## INPUT MATERIAL

*****

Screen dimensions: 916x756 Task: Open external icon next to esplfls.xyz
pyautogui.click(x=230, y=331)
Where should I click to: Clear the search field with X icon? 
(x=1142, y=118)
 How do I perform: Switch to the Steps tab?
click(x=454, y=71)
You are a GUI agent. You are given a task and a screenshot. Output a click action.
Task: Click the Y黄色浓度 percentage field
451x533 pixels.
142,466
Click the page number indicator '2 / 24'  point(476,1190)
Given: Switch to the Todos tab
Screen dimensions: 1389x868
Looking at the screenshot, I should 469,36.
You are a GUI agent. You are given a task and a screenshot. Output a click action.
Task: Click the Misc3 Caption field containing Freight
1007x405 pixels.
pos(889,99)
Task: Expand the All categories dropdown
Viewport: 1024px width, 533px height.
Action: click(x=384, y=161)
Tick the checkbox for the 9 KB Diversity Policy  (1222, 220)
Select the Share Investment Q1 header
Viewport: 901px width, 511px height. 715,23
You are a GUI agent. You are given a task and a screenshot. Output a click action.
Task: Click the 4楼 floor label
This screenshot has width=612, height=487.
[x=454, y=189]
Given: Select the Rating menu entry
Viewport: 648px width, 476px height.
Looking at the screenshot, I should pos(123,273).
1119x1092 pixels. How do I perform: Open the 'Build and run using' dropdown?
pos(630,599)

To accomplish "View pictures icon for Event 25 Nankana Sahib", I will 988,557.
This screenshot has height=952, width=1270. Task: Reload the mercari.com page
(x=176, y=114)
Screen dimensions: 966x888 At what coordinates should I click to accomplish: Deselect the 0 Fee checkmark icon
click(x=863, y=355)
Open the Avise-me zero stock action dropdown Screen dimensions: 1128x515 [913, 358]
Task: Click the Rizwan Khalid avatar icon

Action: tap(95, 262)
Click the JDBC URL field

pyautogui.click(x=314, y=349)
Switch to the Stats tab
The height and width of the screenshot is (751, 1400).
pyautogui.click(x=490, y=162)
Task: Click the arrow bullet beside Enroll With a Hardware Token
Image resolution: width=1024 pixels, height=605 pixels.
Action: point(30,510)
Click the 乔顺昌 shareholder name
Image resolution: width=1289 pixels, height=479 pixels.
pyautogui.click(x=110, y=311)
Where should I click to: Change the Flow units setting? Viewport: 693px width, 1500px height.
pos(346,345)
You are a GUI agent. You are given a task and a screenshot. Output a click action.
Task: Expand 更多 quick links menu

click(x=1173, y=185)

*****

## EXERCISE DETAILS
Copy out the entries. Leave every line exactly as it is.

## WORKED SOLUTION
Screen dimensions: 916x756 Task: Open external icon next to esplfls.xyz
pyautogui.click(x=230, y=331)
Where should I click to: Clear the search field with X icon? 
(x=1142, y=118)
 How do I perform: Switch to the Steps tab?
click(x=454, y=71)
You are a GUI agent. You are given a task and a screenshot. Output a click action.
Task: Click the Y黄色浓度 percentage field
451x533 pixels.
142,466
Click the page number indicator '2 / 24'  point(476,1190)
Given: Switch to the Todos tab
Screen dimensions: 1389x868
Looking at the screenshot, I should 469,36.
You are a GUI agent. You are given a task and a screenshot. Output a click action.
Task: Click the Misc3 Caption field containing Freight
1007x405 pixels.
pos(889,99)
Task: Expand the All categories dropdown
Viewport: 1024px width, 533px height.
Action: click(x=384, y=161)
Tick the checkbox for the 9 KB Diversity Policy  (1222, 220)
Select the Share Investment Q1 header
Viewport: 901px width, 511px height. 715,23
You are a GUI agent. You are given a task and a screenshot. Output a click action.
Task: Click the 4楼 floor label
This screenshot has width=612, height=487.
[x=454, y=189]
Given: Select the Rating menu entry
Viewport: 648px width, 476px height.
Looking at the screenshot, I should pos(123,273).
1119x1092 pixels. How do I perform: Open the 'Build and run using' dropdown?
pos(630,599)

To accomplish "View pictures icon for Event 25 Nankana Sahib", I will 988,557.
This screenshot has height=952, width=1270. Task: Reload the mercari.com page
(x=176, y=114)
Screen dimensions: 966x888 At what coordinates should I click to accomplish: Deselect the 0 Fee checkmark icon
click(x=863, y=355)
Open the Avise-me zero stock action dropdown Screen dimensions: 1128x515 [913, 358]
Task: Click the Rizwan Khalid avatar icon

Action: tap(95, 262)
Click the JDBC URL field

pyautogui.click(x=314, y=349)
Switch to the Stats tab
The height and width of the screenshot is (751, 1400).
pyautogui.click(x=490, y=162)
Task: Click the arrow bullet beside Enroll With a Hardware Token
Image resolution: width=1024 pixels, height=605 pixels.
Action: point(30,510)
Click the 乔顺昌 shareholder name
Image resolution: width=1289 pixels, height=479 pixels.
pyautogui.click(x=110, y=311)
Where should I click to: Change the Flow units setting? Viewport: 693px width, 1500px height.
pos(346,345)
You are a GUI agent. You are given a task and a screenshot. Output a click action.
Task: Expand 更多 quick links menu

click(x=1173, y=185)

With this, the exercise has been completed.